面白かった文庫本2冊


1巻に引き続いた刊行された宇宙商人タフの物語。ただ個人的には1巻の方が面白かったと思う。期待していたス=ウスラムの人口爆発問題の結末に関しても、わりと予想範疇を出ていなかった。
とはいえ、近時になく面白い皮肉の効いた話であるのは間違いないので、1巻を楽しめた人が買ってソンはないと思う。
でも1巻だけでも良いかも。

五代ゆうの待望の新刊。
ヴィクトリア女王時代のイギリスを舞台にした十年ぶりくらいのライトノベル。主人公は日本から魔物退治の修業にやってきた気の弱い十六歳の少年。そして男装の大魔術師「パラケルススの娘」こと、クリスティーナ・モンコーフォンと銀髪も麗しいメイドのレギーネ
神霊趣味に湧いている19世紀のロンドンを描いている趣味の良さかが面白い。ライトノベル的なお遊びを入れつつ、文章を読む人に向けてロマン小説的なステロタイプな登場人物を配して、ヴィクトリア趣味までもみっちりと書き込んでくる辺りはさすが。
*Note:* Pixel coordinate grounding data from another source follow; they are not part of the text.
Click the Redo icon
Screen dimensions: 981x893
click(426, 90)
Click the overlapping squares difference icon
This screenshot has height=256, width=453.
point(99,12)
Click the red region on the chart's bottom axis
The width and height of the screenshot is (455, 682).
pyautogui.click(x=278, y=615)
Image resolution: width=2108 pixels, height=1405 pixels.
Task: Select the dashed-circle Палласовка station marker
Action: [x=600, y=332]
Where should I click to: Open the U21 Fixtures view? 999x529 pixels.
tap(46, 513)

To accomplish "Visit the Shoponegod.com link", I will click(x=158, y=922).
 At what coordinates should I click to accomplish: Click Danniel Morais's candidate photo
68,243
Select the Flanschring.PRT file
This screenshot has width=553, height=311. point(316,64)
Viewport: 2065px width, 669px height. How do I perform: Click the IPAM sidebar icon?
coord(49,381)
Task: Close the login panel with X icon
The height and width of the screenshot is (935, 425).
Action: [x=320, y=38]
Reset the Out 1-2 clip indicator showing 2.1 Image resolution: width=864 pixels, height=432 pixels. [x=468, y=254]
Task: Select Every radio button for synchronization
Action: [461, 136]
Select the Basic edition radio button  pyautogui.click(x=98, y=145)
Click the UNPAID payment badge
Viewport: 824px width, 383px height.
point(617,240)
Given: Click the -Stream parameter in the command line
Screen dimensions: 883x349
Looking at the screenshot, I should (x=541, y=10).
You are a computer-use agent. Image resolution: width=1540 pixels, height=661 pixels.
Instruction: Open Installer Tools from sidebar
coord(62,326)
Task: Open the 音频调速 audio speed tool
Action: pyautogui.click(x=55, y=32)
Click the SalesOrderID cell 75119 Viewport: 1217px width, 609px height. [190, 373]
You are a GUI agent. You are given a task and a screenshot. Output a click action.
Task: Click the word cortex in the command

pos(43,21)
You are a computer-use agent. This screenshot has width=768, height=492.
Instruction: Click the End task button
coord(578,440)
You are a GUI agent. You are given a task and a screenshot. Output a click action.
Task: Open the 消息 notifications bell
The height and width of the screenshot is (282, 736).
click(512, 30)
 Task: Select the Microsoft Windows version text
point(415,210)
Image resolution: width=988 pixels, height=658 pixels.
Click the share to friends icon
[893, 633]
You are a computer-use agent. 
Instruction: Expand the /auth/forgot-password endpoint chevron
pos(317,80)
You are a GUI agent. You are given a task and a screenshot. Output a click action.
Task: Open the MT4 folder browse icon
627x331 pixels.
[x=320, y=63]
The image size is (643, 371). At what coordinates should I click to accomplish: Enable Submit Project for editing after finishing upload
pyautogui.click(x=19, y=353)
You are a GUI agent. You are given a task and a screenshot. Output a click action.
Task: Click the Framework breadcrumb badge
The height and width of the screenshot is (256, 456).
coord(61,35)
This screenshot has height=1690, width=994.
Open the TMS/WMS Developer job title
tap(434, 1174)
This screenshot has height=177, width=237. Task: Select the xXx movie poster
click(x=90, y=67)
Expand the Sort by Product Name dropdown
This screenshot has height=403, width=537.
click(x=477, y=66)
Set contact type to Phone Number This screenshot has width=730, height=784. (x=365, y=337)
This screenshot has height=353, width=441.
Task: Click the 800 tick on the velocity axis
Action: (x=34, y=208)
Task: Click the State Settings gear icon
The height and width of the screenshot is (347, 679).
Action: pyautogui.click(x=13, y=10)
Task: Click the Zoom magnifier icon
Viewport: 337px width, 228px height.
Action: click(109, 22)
実売でMF文庫Jのトップにたったらしい神野オキナも加えて、MF文庫Jにおいて目を通しておかなきゃならないベテラン作家がまた一人ふえた感じだ。
個人的には「考え浅いけれど、自身を正義の体現者と思い込んでいる子供好きな」リース警部が一番好き。いやこういうのが出てこなきゃいけない。あと背後には「大英帝国版・帝都物語ちっくな計画」などもあったりして、今後の期待大な作品だ。